Sommaire chronologique - Sommaire alphabétique
Lettre précédente : 571 - Lettre 572 - Lettre suivante : 573

A LUCIE LE POITTEVIN


Santa Margherita1. Ligurie, Italie
[Octobre 1889.]

    Ma chère cousine,
    Je vous écris d'une petite ville italienne où je me suis réfugié pour travailler. C'est un des plus jolis pays que je connaisse. La terre de Virgile.
    J'ai un appartement au premier étage d'une grande maison d'où je vois d'un côté vingt lieues de côtes avec des villages blancs au bord de la mer, d'autres sur la montagne. Par derrière, mes fenêtres ouvrent sur les bois d'oliviers et de pins qui s'étendent jusqu'au sommet d'une côte, haute de cinq cents mètres et distante de dix kilomètres. Mes fenêtres de façade sont aussi proches de la mer que celles de Triel étaient proches de la Seine. La vague bat le chemin sur lequel est construit le mur de ma demeure.
    Quant aux promenades, je n'en ai jamais fait d'aussi jolies, d'aussi imprévues, d'aussi variées, d'aussi ravissantes qu'ici. Elles sont dures, par exemple, en pleine montagne, faites pour des pieds de chèvre. Je vais cependant quitter ce joli pays dans quelques jours pour aller avec mon bateau à la Spezia, puis de là, par chemin de fer à Pise et à Florence, dont je veux revoir les musées. Puis je retournerai à Cannes afin d'éviter les gros coups de vent d'automne sur cette côte qui a fort peu de ports. C'est donc à Cannes, Villa Continentale, que vous auriez à m'écrire, si besoin.
    J'étais fort embarrassé en quittant la maison à Paris au sujet de la garde. Je pensais que vous aviez pris des dispositions, mais il paraît que non et que la mère Chaudron ne devait pas coucher. J'ai donc laissé la cousine de François dans la chambre de François, car il y a encore eu trois hôtels pillés dans notre quartier avant mon départ. Quant à la mère Chaudron, elle a le grave danger de se faire remplacer dans ses besognes par des ouvrières, jeunes filles prises à la journée. Cela entre nous. La vieille est honnête, bavarde, insupportable, mais sûre. Quant à ces jeunes filles qui travaillent un jour ici et un jour là et qu'elle chargeait souvent, l'an dernier, de ses nettoyages, elles ne m'inspiraient aucune confiance. Et je lui ai enlevé mes clefs pour cette raison. D'ailleurs comme elle ne couchait pas cette année chez vous, la garde de nuit n'était pas assurée.
    Dites-moi si Louis travaille et s'il est content de sa besogne. Moi je ne fais pas grand-chose, le pays est trop joli, le soleil trop clair, l'air trop doux.
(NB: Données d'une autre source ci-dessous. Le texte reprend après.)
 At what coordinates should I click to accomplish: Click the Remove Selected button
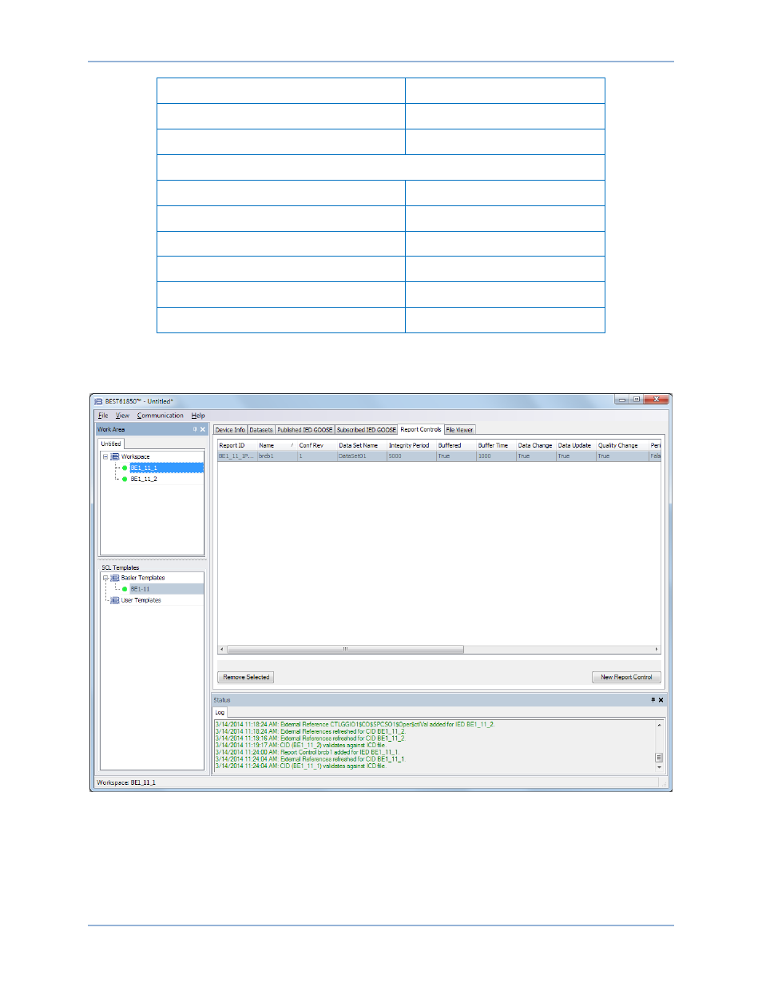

Je me promène.
    J'ai trouvé Hervé absolument fou, sans une lueur de raison et ne nous laissant guère un espoir de guérison, ce que ma mère ignore. Les deux heures que j'ai passées avec lui à l'asile de Bron ont été terribles, car il m'a fort bien reconnu, il a pleuré, il m'a embrassé cent fois, et il voulait partir, tout en divaguant. Ma mère de son côté ne peut plus marcher et ne parle plus guère ; vous voyez que tout cela ne va pas.
    Adieu, ma chère Cousine, je vous baise les mains bien affectueusement, et je serre très cordialement celles de Louis.

GUY DE MAUPASSANT


1 Maupassant faisait une croisière sur les côtes italiennes n'ayant à bord du Bel-Ami que son valet de chambre François, et ses deux matelots, Bernard et Raymond.